**Opgave 1**. Geef uit de tekst over AIVD-gegevens voor het Openbaar Ministerie letterlijk alles weer vanaf "11. Gelet op" tot en met "AIVD en OM/politie.".
**Opgave 2**. Zet de tekst over AIVD-gegevens voor het Openbaar Ministerie voort vanaf de plek waar die stopt.

10. Behoudens dergelijk misbruik van omstandigheden verschaft art. 38 Wet op de inlichtingen- en veiligheidsdiensten 2002 (hierna: WIVD 2002) evenwel een duidelijke basis om door de AIVD verzamelde gegevens ter beschikking van het Openbaar Ministerie te stellen. In spoedeisende gevallen kan dat mondeling met schriftelijke bevestiging achteraf. Het spreekt vanzelf dat zulke gegevens ook onmiddellijk terecht mogen komen bij de opsporingsambtenaren die onder gezag van het Openbaar Ministerie opereren.

11. Gelet op deze uitgangspunten meen ik, anders dan de steller van het middel, dat de afwijzing van het verzoek de bovengenoemde personen als getuige te horen een begrijpelijke grond vindt in 's Hofs feitelijke vaststelling dat "van misbruik van bevoegdheden niet [is] gebleken". Dat is niet anders in het licht van de aanwijzingen die de verdediging noemde voor een intensieve samenwerking tussen AIVD en OM/politie.

**Gegeven items**.
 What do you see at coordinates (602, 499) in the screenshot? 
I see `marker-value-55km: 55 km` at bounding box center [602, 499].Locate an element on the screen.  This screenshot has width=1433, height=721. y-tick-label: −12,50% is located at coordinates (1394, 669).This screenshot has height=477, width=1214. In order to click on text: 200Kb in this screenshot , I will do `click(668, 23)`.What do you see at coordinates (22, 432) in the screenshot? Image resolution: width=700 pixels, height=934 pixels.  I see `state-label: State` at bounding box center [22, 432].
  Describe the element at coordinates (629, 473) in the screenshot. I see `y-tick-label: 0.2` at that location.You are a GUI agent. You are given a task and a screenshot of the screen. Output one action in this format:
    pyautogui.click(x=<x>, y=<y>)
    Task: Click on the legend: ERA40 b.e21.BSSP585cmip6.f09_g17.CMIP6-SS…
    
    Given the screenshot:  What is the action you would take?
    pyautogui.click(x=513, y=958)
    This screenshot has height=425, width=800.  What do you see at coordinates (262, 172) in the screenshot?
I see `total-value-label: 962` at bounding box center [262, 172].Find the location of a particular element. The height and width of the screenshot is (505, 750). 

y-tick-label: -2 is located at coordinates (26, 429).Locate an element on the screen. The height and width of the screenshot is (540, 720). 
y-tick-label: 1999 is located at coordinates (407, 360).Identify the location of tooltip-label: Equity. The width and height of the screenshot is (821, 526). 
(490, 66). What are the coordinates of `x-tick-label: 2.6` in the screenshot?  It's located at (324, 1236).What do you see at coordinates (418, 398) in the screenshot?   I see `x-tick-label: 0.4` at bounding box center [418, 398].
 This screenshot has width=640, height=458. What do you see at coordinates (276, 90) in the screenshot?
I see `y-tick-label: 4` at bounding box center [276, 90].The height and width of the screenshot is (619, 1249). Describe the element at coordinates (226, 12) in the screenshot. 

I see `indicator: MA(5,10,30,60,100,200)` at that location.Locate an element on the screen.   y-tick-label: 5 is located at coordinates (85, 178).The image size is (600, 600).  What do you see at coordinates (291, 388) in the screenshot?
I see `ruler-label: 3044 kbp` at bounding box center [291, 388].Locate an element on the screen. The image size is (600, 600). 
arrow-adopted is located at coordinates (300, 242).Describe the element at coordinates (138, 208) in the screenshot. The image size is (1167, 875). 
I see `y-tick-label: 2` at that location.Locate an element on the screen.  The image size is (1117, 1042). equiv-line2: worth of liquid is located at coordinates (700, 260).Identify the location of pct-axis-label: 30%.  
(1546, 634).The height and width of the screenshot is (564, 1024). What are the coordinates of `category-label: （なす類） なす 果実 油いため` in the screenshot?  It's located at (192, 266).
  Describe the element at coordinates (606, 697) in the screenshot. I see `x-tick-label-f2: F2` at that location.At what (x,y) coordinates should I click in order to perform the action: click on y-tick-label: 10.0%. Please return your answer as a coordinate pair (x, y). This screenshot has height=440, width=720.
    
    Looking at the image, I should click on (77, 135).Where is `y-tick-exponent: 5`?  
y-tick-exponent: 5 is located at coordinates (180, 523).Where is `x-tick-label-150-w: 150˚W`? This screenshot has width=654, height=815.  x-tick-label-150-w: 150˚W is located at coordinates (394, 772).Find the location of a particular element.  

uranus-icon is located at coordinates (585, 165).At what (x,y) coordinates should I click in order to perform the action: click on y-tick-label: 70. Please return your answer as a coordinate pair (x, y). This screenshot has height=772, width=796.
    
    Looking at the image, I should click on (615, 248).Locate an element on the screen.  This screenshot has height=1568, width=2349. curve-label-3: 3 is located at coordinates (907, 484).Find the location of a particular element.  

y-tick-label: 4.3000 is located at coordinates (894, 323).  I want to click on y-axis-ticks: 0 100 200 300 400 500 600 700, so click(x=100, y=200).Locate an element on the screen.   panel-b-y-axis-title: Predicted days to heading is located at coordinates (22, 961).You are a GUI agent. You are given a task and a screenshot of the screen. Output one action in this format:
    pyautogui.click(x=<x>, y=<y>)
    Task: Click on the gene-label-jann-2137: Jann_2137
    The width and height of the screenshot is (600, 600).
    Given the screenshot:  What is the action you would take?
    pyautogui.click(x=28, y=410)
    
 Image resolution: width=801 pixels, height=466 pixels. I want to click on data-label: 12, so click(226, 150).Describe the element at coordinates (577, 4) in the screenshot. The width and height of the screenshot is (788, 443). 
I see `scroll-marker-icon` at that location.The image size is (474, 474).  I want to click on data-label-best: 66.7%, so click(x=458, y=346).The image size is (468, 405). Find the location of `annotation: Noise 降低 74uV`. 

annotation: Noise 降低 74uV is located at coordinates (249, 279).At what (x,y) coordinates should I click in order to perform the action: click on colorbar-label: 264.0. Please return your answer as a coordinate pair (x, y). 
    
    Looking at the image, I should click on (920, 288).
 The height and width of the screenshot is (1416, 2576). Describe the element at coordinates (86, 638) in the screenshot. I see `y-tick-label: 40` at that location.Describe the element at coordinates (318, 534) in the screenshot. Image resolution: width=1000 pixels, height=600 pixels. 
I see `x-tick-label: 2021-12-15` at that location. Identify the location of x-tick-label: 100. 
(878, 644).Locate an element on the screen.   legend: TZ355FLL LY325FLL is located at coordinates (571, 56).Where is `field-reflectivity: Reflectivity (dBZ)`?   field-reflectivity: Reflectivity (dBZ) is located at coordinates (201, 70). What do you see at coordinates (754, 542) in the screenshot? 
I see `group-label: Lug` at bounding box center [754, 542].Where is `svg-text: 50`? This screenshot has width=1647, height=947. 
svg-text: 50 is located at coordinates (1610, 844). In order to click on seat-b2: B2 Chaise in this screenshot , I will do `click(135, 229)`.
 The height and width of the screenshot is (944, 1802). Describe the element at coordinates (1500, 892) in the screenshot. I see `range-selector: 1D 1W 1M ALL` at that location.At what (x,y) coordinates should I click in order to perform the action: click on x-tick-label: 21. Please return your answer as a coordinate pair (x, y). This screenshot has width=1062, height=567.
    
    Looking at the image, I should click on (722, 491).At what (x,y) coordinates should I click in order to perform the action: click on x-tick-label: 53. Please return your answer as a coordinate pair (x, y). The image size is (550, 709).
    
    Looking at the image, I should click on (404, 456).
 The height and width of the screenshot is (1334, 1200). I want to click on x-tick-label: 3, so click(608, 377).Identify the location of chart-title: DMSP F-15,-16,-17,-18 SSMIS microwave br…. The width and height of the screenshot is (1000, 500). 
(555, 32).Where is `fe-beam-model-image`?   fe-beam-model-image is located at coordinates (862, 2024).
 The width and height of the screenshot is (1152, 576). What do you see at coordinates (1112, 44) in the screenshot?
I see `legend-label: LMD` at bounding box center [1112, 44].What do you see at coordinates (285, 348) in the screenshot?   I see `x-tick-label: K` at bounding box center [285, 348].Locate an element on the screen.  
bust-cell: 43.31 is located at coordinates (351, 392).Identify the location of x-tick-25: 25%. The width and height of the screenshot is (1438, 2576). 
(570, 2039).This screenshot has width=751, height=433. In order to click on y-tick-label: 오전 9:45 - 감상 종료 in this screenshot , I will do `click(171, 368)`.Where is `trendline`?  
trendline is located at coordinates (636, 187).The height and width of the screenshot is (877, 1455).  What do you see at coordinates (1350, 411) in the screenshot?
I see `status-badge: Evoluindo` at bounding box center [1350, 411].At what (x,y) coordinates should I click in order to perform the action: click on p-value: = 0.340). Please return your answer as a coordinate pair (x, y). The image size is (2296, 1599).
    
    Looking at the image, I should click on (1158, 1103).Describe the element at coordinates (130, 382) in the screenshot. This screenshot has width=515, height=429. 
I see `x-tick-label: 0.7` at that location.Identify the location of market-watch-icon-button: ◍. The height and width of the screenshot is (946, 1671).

**Uitwerking 1**.
11. Gelet op deze uitgangspunten meen ik, anders dan de steller van het middel, dat de afwijzing van het verzoek de bovengenoemde personen als getuige te horen een begrijpelijke grond vindt in 's Hofs feitelijke vaststelling dat "van misbruik van bevoegdheden niet [is] gebleken". Dat is niet anders in het licht van de aanwijzingen die de verdediging noemde voor een intensieve samenwerking tussen AIVD en OM/politie.

**Uitwerking 2**.
Al zou het zo zijn dat de AIVD voortdurend op de hoogte bleef van de stand van het opsporingsonderzoek, en daardoor vrijwel onmiddellijk nadere gegevens kon verstrekken omtrent de "[betrokkene 1]" die aan een afgeluisterd telefoongesprek deelnam, en ook snel de identiteit kon melden van degene die de opsporingsambtenaren tot dan toe slechts als "NN5" kenden, dan zou daar nog geen aanwijzing in te vinden zijn dat bevoegdheden zijn gebruikt voor een ander doel dan waarvoor de wetgever ze heeft toegekend - aangenomen dat de AIVD de betreffende groep van personen bleef volgen uit hoofde van haar eigen, in art. 6, tweede lid, WIVD 2002 geregelde, taak.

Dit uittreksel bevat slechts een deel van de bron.